EKBIS.CO, JAKARTA -- Restorasi ekosistem disebut memiliki dampak penting dengan mengembalikan kondisi alam seperti semula. Langkah tersebut juga dipercaya dapat mengembalikan keanekaragaman hayati sekaligus berkontribusi pada peningkatan karbon stok dan upaya pengendalian perubahan iklim. Hal itulah yang telah coba dilakukan oleh pemerintah Indonesia.
"Pada periode tahun 2020-2023, pemerintah telah melakukan restorasi ekosistem di kawasan hutan konservasi seluas kurang lebih 175.000 hektare," ucap Direktur Jenderal Konservasi Sumber Daya Alam dan Ekosistem KLHK Satyawan Pudyatmoko dalam siaran pers, Kamis (7/12/2023).
Dia menjelaskan, Undang-Undang Nomor 5 tahun 1990 tentang Konservasi Sumber Daya Alam dan Ekosistem dan peraturan turunannya telah memberi payung hukum pelaksanaan restorasi ekosistem di Indonesia. Menurut dia, restorasi ekosistem bukan sekadar menanam pohon, melainkan bertujuan memulihkan fungsi dan jasa ekosistem restorasi.
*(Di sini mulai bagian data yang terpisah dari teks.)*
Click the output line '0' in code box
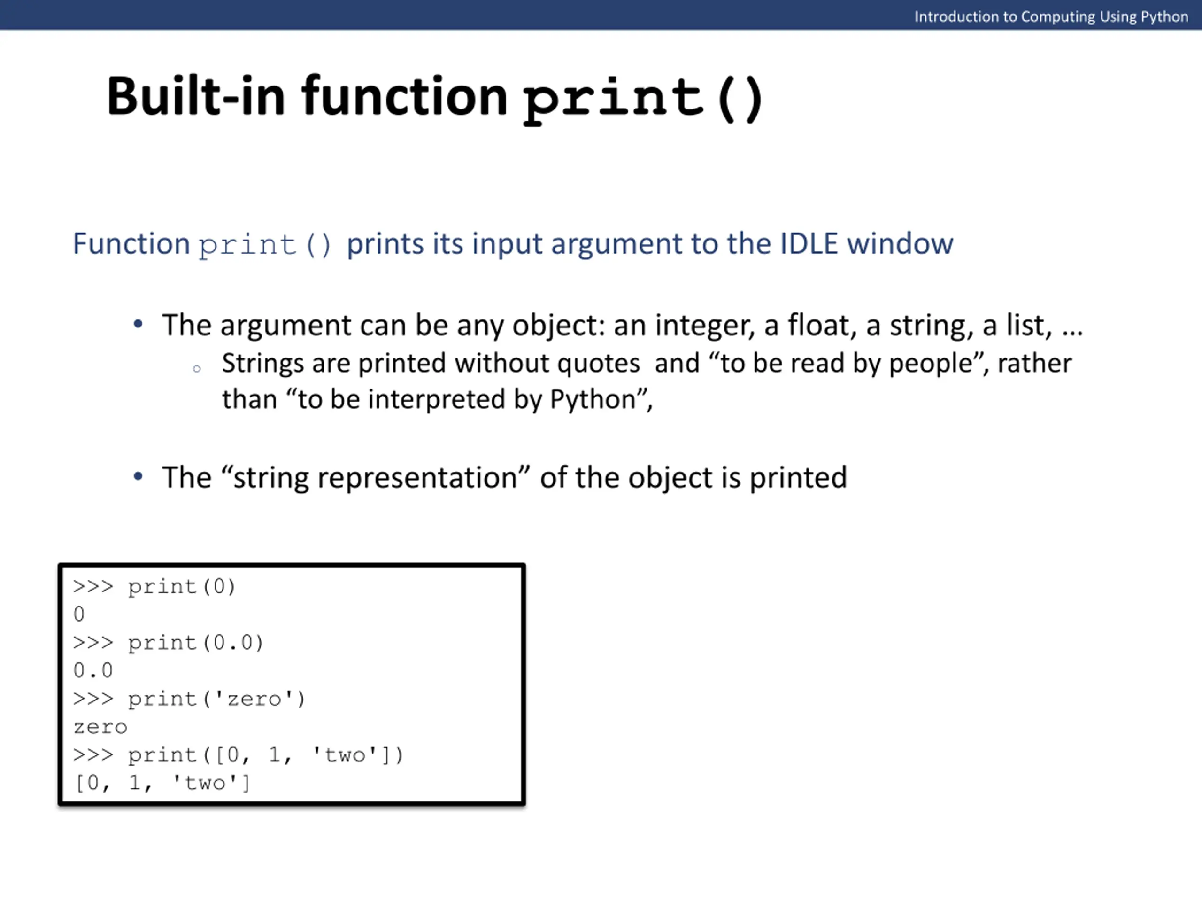Screen dimensions: 1202x902 pos(79,614)
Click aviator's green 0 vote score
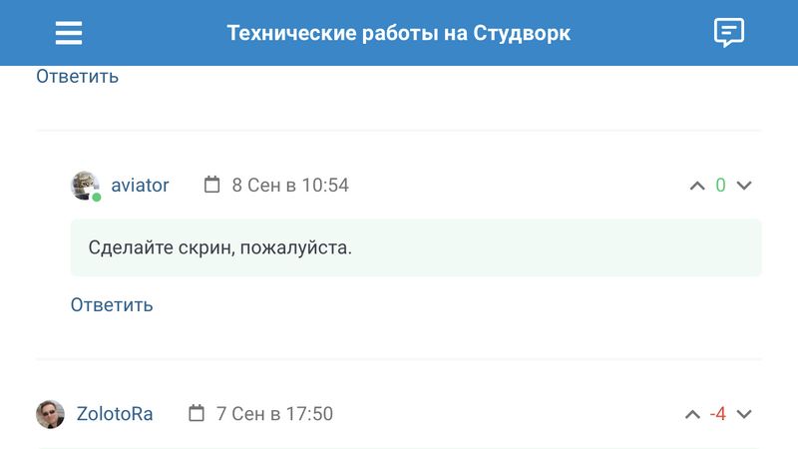The height and width of the screenshot is (449, 798). point(720,186)
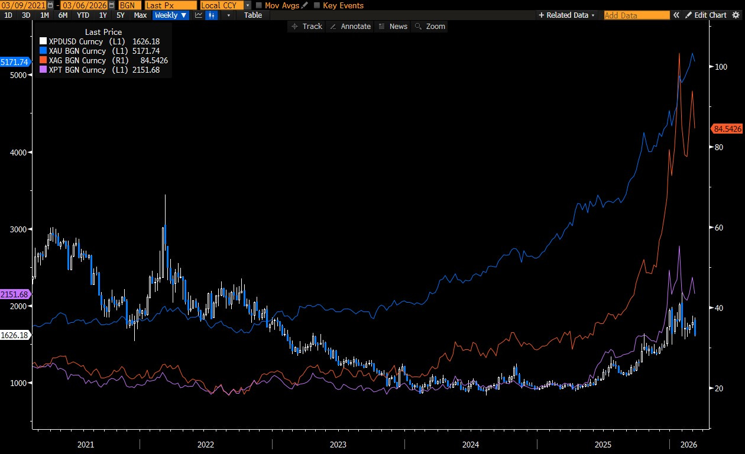Activate the Track crosshair tool

pos(307,27)
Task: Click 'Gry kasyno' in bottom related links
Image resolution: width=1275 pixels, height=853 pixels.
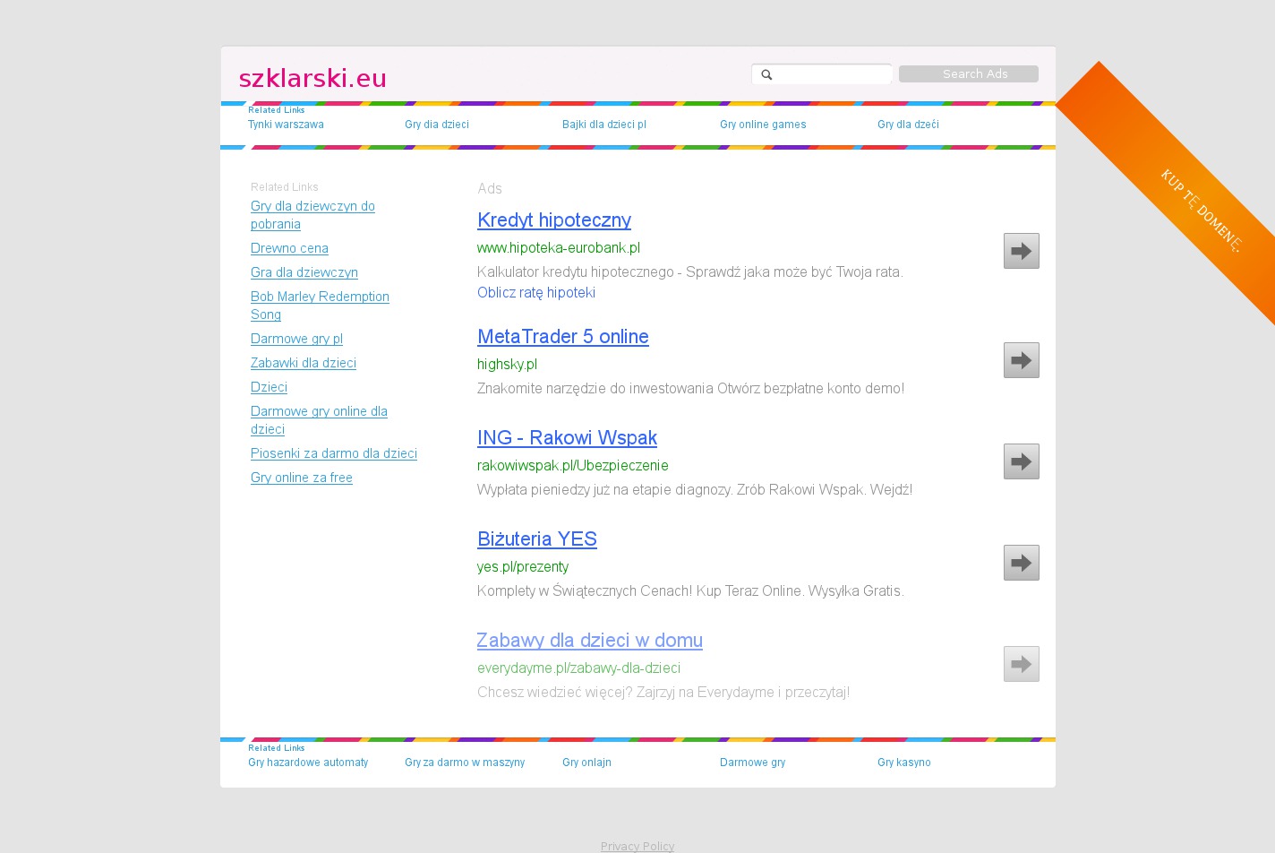Action: (x=903, y=763)
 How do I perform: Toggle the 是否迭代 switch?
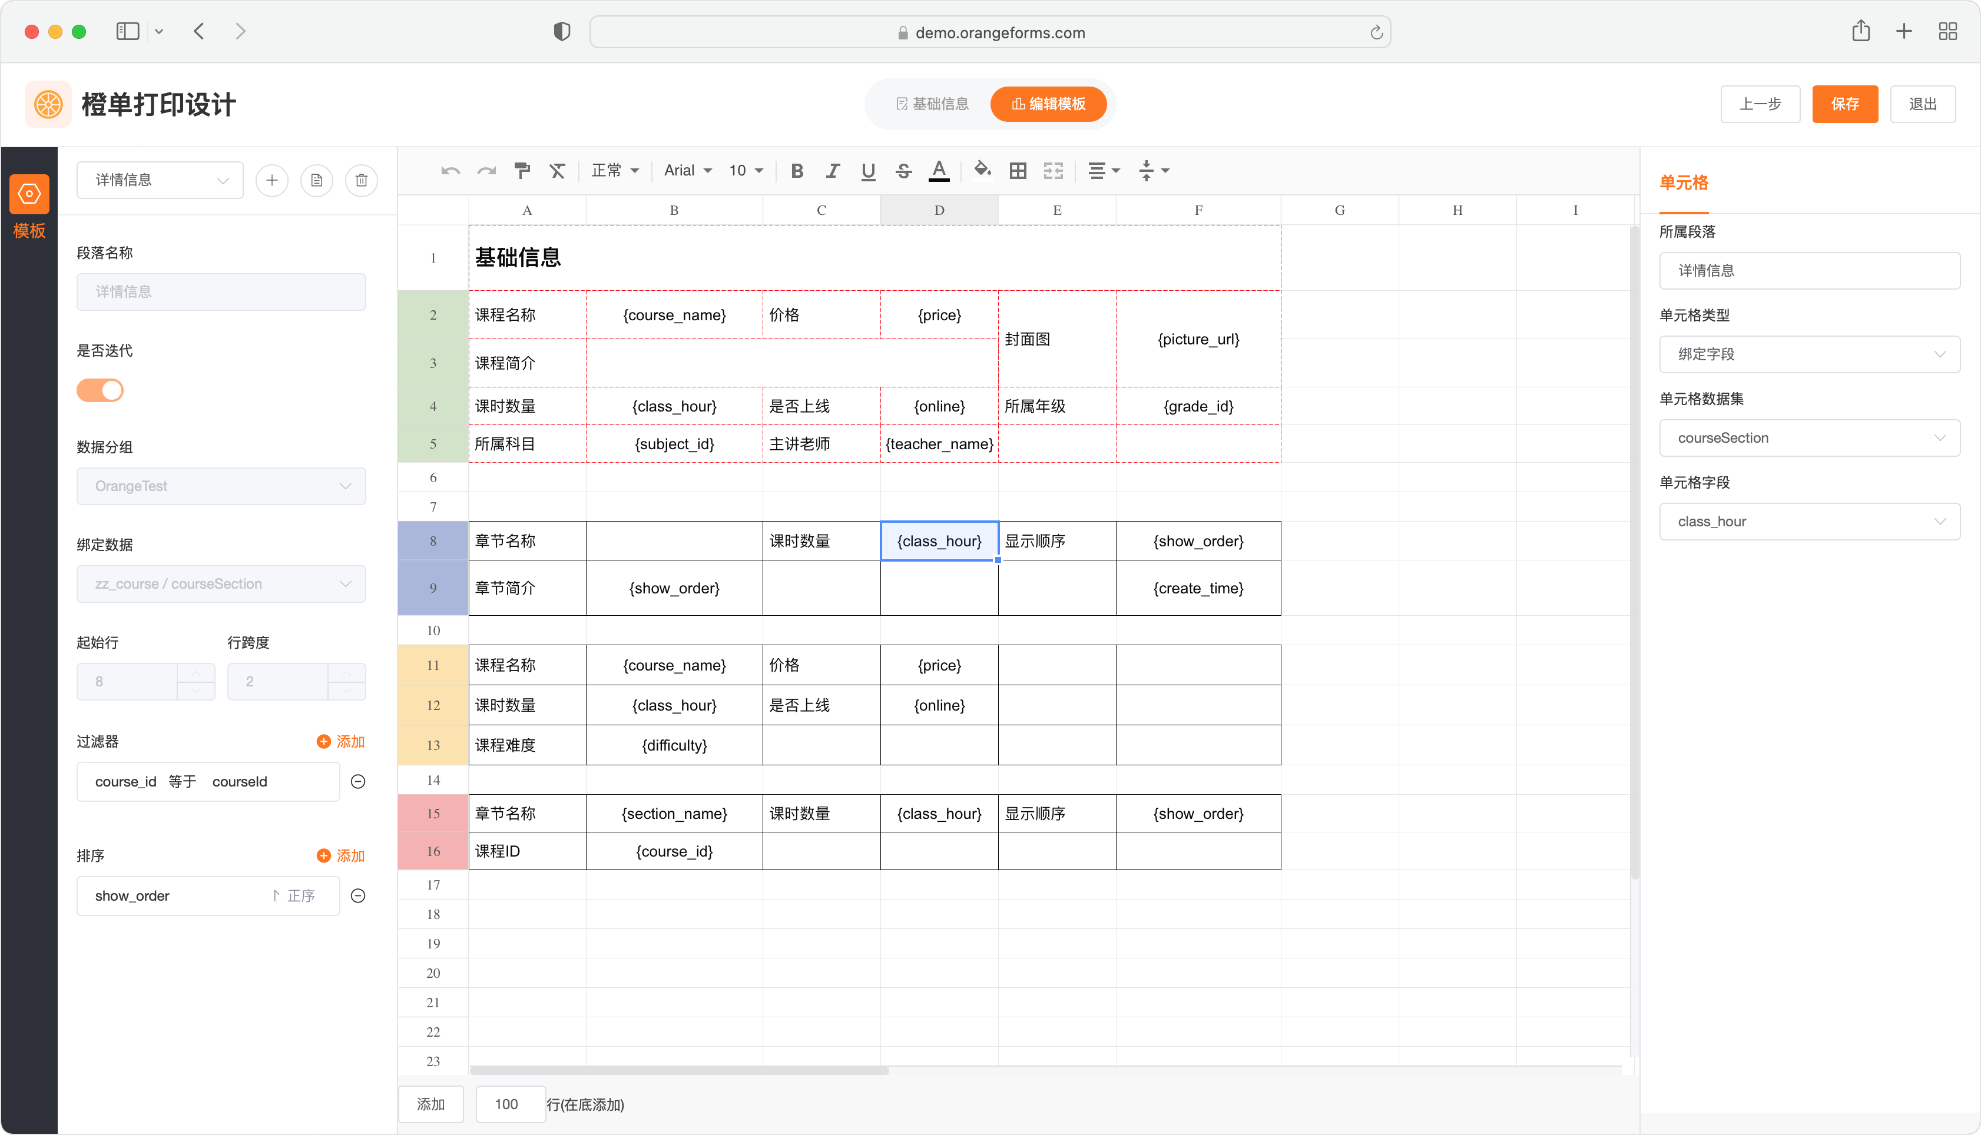coord(100,390)
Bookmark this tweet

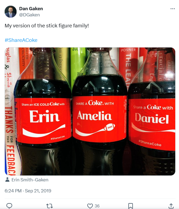tap(130, 206)
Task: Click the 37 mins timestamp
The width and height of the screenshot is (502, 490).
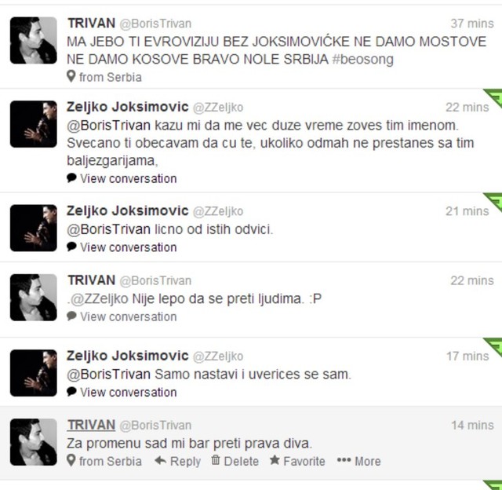Action: [472, 24]
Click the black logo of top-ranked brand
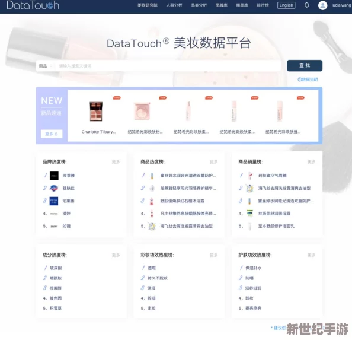352x340 pixels. (54, 176)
"Yang juga akan meningkatkan stok karbon dalam mendukung Nationally Determined Contribution (NDC) Indonesia melalui FOLU Net Sink 2030," kata dia.
Dia menerangkan, restorasi ekosistem di Indonesia melibatkan berbagai pihak, termasuk swasta. Dukungan swasta untuk restorasi ekosistem bisa dilakukan melalui berbagai skema termasuk rehabilitasi daerah aliran sungai atau penyaluran dana CSR, atau peningkatan kapasitas masyarakat.
"Pemerintah menyambut positif kalangan swasta atau organisasi lain yang mendukung target nasional, terutama restorasi dan konservasi," jelas dia.
Sementara itu, Head of Landscape Conservation APP Group Jasmine Doloksaribu mengungkapkan, pihaknya mendukung upaya pemerintah untuk melakukan restorasi ekosistem. Dia menyebutkan, APP bersama pemasok lainnya mengelola areal perlindungan sekitar 600 ribu hektare di dalam konsesi Perizinan Berusaha Pemanfaatan Hutan yang tersebar di lima provinsi.
Berkat upaya restorasi, katanya, tutupan hutan dalam kondisi baik di areal perlindungan tersebut semakin meningkat. "Tahun 2015 tutupan hutan dalam kondisi baik sebesar 64 persen. Pemantauan pada tahun 2023 menunjukkan luas tutupan hutan dalam kondisi baik meningkat menjadi 86 persen," kata Jasmine.
Jasmine menjelaskan, kegiatan restorasi ekosistem dilakukan secara bertahap menggunakan kerangka berkelanjutan untuk mengembalikan fungsi ekologi sesuai kondisinya. Diawali dengan mengurangi dampak dan melakukan perbaikan ekosistem, rehabilitasi dengan pendekatan regenerasi alam sampai dengan restorasi fungsi biologi.
Mengembalikan ke kondisi awal untuk suatu lahan yang sudah pernah terdegradasi bukan menjadi ukuran sukses dari suatu restorasi namun indikator mengukur kembalinya fungsi ekologi alam yang terjadi secara alami adalah hal yang harus dipantau, diukur menuju fungsi ekologi yang saling mendukung lingkungannya.
"Di lahan gambut kritis juga mencakup upaya restorasi termasuk perbaikan tata kelola air," tutur dia.
Jasmine menerangkan, hasil pemantauan dan analisis yang dilakukan dalam upaya merestorasi menunjukkan tanda-tanda keberhasilan. Indikatornya adalah kenaikan keragaman spesies tumbuhan dan satwa liar. Selain itu juga ada peningkatan serapan karbon.
Global Head of Natured Based Solution International Union for Conservation of Nature (IUCN) Charles Karangwa menyatakan semakin banyak pihak yang memiliki komitmen untuk melakukan restorasi ekosistem. Secara global diperlukan restorasi ekosistem sekitar 350 juta hektare pada lahan terdegradasi dan terdeforestasi seperti tercantum dalam Deklarasi New York untuk pertemuan iklim tahun 2014.
"Restorasi membutuhkan proses yang lama untuk mengembalikan fungsi ekologis. Ini membutuhkan political will yang kuat," katanya.